Strike: Ngige Urges Resident Doctors to stop ‘entitlement syndrome’

Minister of Labour and Employment Senator Chris Ngige has cautioned the Nigerian Association of Resident Doctors(NARD) on what he (Ngige) described as ‘entitlement syndrome’.

NARD had in an ultimatum issued to the federal government listed some demands but which the Minister described as ‘absurd’

The minister said the government had given the doctors everything they wanted but that their sense of entitlement is “too much.”

In 2020, Nigige also spoke in the same direction but recanted after he came under verbal attacks from the Nigerian populace, including the doctors.

NARD had, Saturday, issued a two-week ultimatum to the federal government to meet its demands or face industrial action.

The list of doctors’ demands include an immediate increment in the Consolidated Medical Salary Structure (CONMESS) to the tune of 200 per cent of their current gross salaries.

They also asked for the immediate withdrawal and jettisoning of the bill seeking to compel medical and dental graduates to render five-year compulsory services in Nigeria before being granted full licences to practice.

 

Similarly, the doctors also called for the immediate implementation of CONMESS, domestication of the Medical Residency Training Act and review of hazard allowance by all the state governments as well as private tertiary health institutions where any form of residency training is done; among others.

Speaking on Arise Television Monday monitored in Abuja, Senator Ngige said the doctors’ demands were absurd, adding they had the option of leaving the country.

He insisted employers had a right to keep employees’ salaries if the latter went on strike.

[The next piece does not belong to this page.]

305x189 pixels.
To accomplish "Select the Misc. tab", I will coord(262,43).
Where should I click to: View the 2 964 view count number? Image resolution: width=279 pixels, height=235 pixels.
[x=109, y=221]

The minister said: “If the NARD who we have been managing their matter, we are giving them everything they want, including their Medical Resident Training Fund, we are paying them, even when in training, pay them a full salary, pay them all the allowances and you decided that we have not done enough. Like I said before, you have an option to go. It is left for the education ministry and the health ministry to fashion out what they can do.

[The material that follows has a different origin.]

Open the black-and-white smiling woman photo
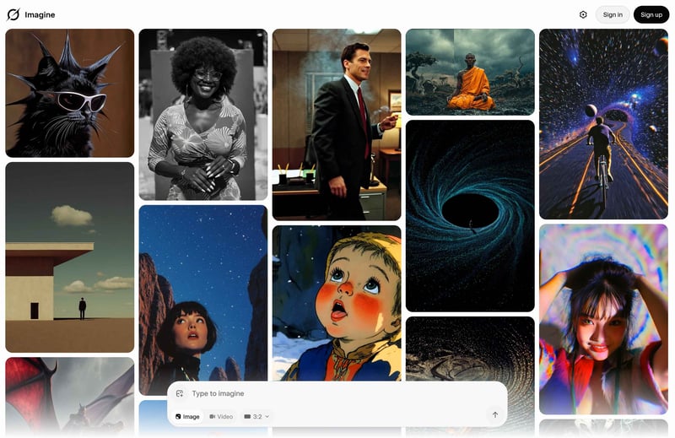The width and height of the screenshot is (675, 438). (203, 115)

“You asked that a bill by one of the members of the House of Representatives be removed and that is one of the reasons you want to go on strike. How can the government tell a member who has done a private member’s bill… It is not even an executive bill; you now release it as one of the conditions of going on strike that is absurd.

“The entitlements syndrome, the sense of entitlement is too much in this country and like I said earlier, you obey the law you look odd, you apply the law, you look odd or you are a wicked man. I don’t have any apologies for whatever I have done in the management of trade disputes.”